* [Required work]
Starting at the top line, print the entries below exactly as they are and skip every picture.

Records excerpted from a collection

* * * * * * *

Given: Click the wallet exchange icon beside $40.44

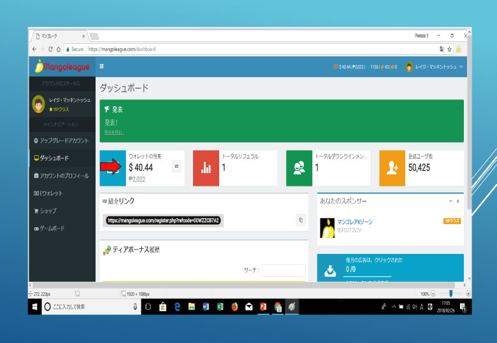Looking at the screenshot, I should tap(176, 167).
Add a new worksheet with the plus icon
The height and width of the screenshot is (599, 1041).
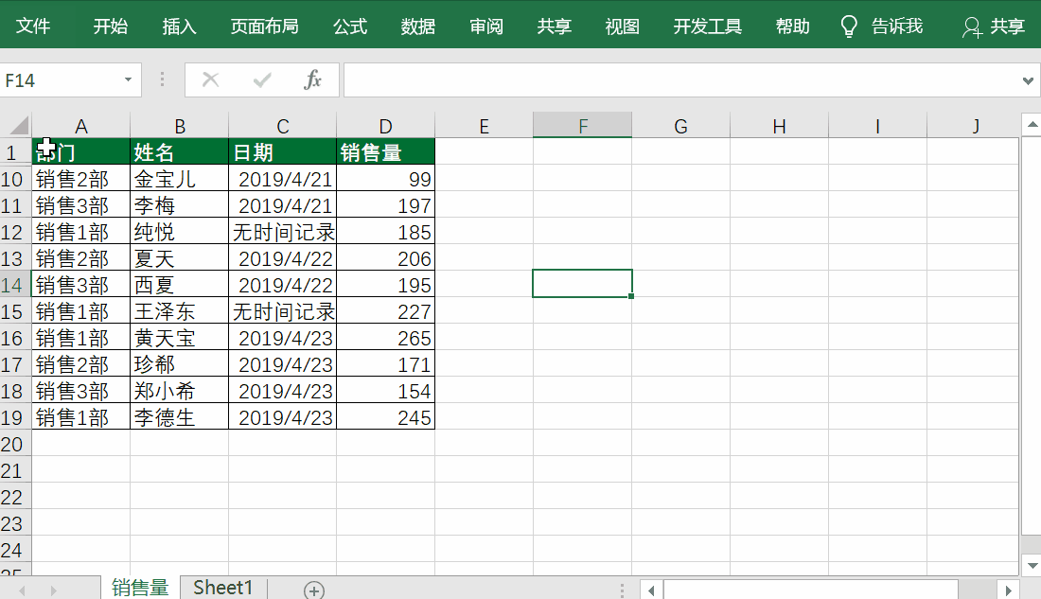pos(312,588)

* * * * * * *

* [Output for this exercise]
Given: Click the wallet exchange icon beside $40.44

Looking at the screenshot, I should tap(176, 167).
Add a new worksheet with the plus icon
The height and width of the screenshot is (599, 1041).
pos(312,588)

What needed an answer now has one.